Ms. Kretzmer and Mr. Pennel decided on two weddings. The first, a legal ceremony Dec. 14 at American Martyrs Catholic Church in Manhattan Beach, was for family and a few close friends. the Rev. John F. Barry, pastor of American Martyrs who has known Ms. Kretzmer since birth and baptized her, officiated a full Catholic mass for 50. “There’s something so sacred about getting married in a church,” Ms. Kretzmer said. “That was important to me.”
A second ceremony for 210 on Dec. 16 at the Bel-Air Bay Club in Pacific Palisades was a party in wedding disguise: Ms. Kretzmer, in an Atelier Pronovias gown with a train and veil, walked with her father down a sweeping outdoor aisle accented with white flowers and oranges and lemons. Nine bridesmaids carrying olive branches met them at a circular altar overlooking the Pacific Ocean. Mr. Pennel, flanked by a six-person mixed-gender grooms’ party, wore a Knot Standard suit. His Marine decorations were worn instead of a boutonniere.

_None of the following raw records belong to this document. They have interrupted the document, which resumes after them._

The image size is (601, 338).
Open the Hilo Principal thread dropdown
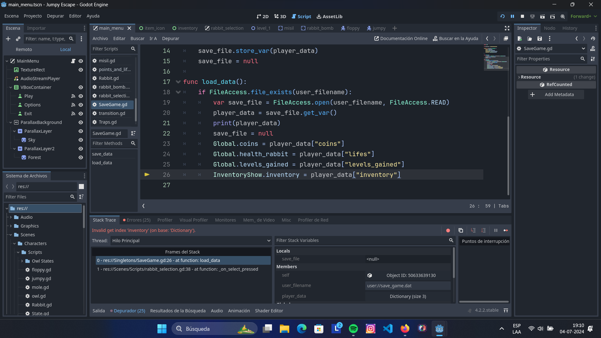click(190, 241)
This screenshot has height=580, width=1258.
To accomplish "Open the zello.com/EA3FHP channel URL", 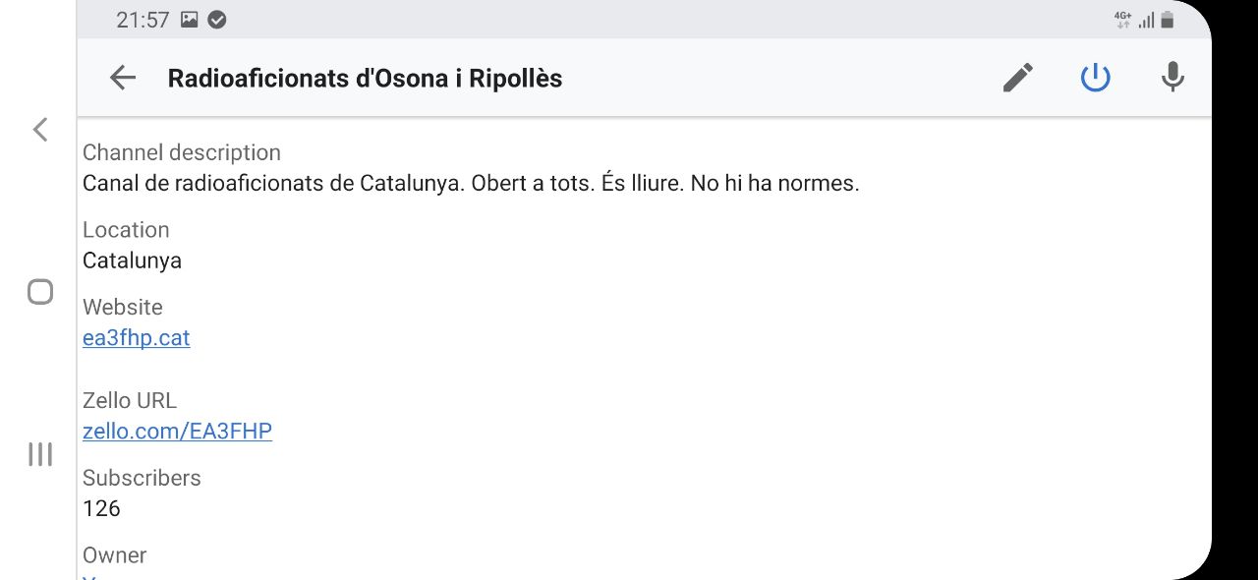I will point(177,431).
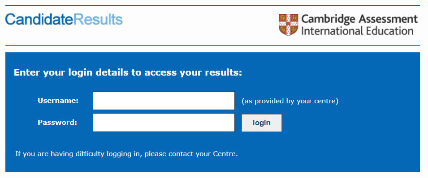Click the CandidateResults logo
This screenshot has width=428, height=178.
[64, 20]
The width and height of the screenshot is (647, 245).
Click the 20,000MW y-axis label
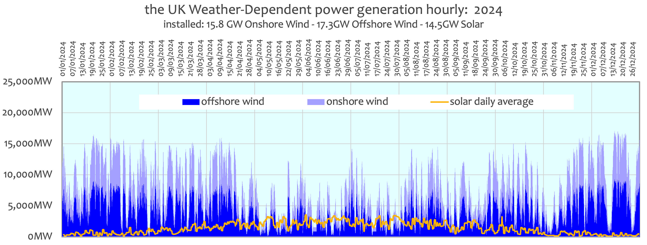[x=27, y=112]
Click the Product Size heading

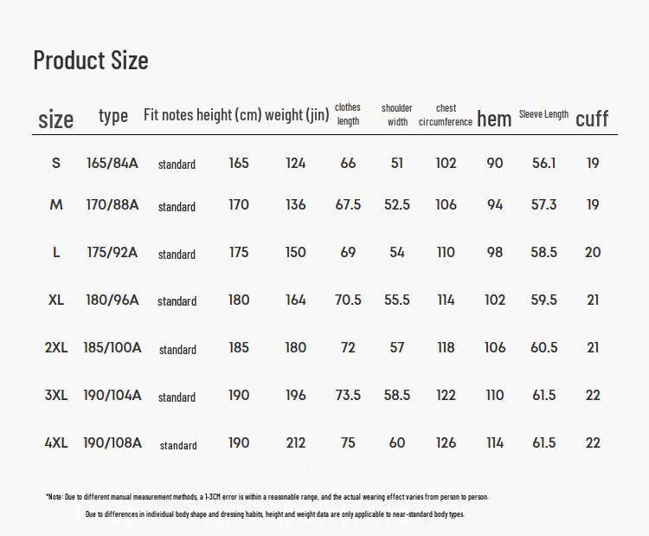click(91, 60)
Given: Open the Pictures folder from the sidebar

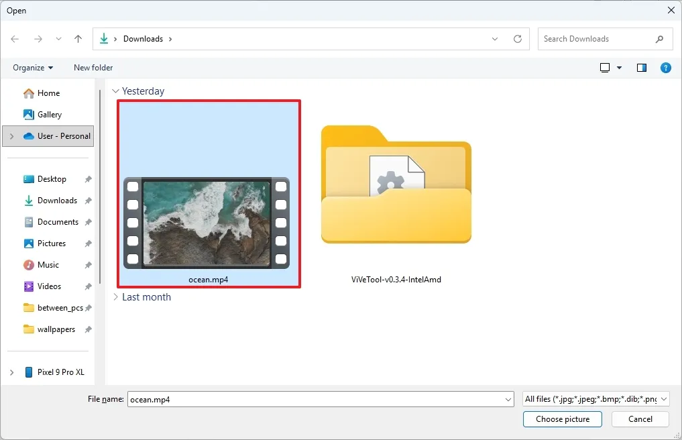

Under blue skies, Emily Galvin Moore, a friend who married them ceremonially, explained to guests including Ms. Washington that as the couple round the bases of their lives together, their appreciation for baseball will serve them well. In marriage as in baseball, she said, “teamwork, strategy and resilience play key roles.” Before she pronounced them married for a second time in two days, she offered a salute. “Here’s to a marriage fueled by competition,” she said, “the joy of victory and the enduring bond that will carry you through every season of life.”
On This Day
When Dec. 14 and Dec. 16, 2023
Where American Martyrs Catholic Church, Manhattan Beach, Calif.
Batter Up At a reception following the wedding at the Bel-Air Club, guests chose from a menu of top sirloin steak, chicken tapenade or orecchiette. A white wedding cake was topped with a bride and groom wearing tiny team baseball caps.
Not the Whole Picture Mr. Pennel likes to set the record straight when the couple tell the story of how they matched on Hinge. Yes, one of his photos showed him shirtless on a flamingo float, he said. But “that was a cropped version,” he said. And not a crop he liked. The full picture included his young nieces and nephews for a more family-friendly feel.
Safe A kickball game the night before the second wedding set the tone for a weekend-long celebration. The bride’s team wore Dodgers white and blue, the groom’s black and orange in honor of the Giants. Softball would have been a more fitting tribute to their passion for baseball, Ms. Kretzmer said, but no one wanted her to risk a black eye. The winner was the Giants.